Created attachment 182332 [details] specimen
On pc Debian x86-64 with master sources updated today, I could reproduce this. Code pointer: 2019 //case 0x68: eEncoding = ; break; // Kamenicky (Czech) MS-DOS 2020 //case 0x69: eEncoding = ; break; // Mazovia (Polish) MS-DOS see https://opengrok.libreoffice.org/xref/core/connectivity/source/commontools/dbtools.cxx?r=91ba9654&mo=81393&fi=2020#2020 Eike: thought you might be interested in this one since it concerns encoding and Calc/Base
These two cases are rightfully commented out. My short investigation shows we don't have conversions for them, at least there's no RTL_TEXTENCODING_IBM_620 define, the only 620 is RTL_TEXTENCODING_TIS_620 which is Thai that doesn't fit Polish ;-) Same for CP859 there's no RTL_TEXTENCODING_IBM_859. Code pointers: include/rtl/textenc.h sal/textenc/tencinfo.cxx and look for all places over the code base that use for example RTL_TEXTENCODING_IBM_865 to see what would need to be added to support a new encoding.
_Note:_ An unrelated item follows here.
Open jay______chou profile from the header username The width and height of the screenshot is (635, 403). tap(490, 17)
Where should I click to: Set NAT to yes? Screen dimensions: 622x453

I've started a patch here: https://gerrit.libreoffice.org/c/core/+/139819 As you may have seen, I put some questions in it.
Just to be sure, do you confirm you're the one who did https://github.com/SheetJS/js-codepage/blob/master/codepages/620.TBL ? If yes, perhaps you'd have some insight about https://opengrok.libreoffice.org/xref/core/sal/textenc/tcvtest1.tab?r=98492e9d (see https://gerrit.libreoffice.org/c/core/+/139819) and also perhaps you may be interested to contribute by following this link https://wiki.documentfoundation.org/Development/GetInvolved ?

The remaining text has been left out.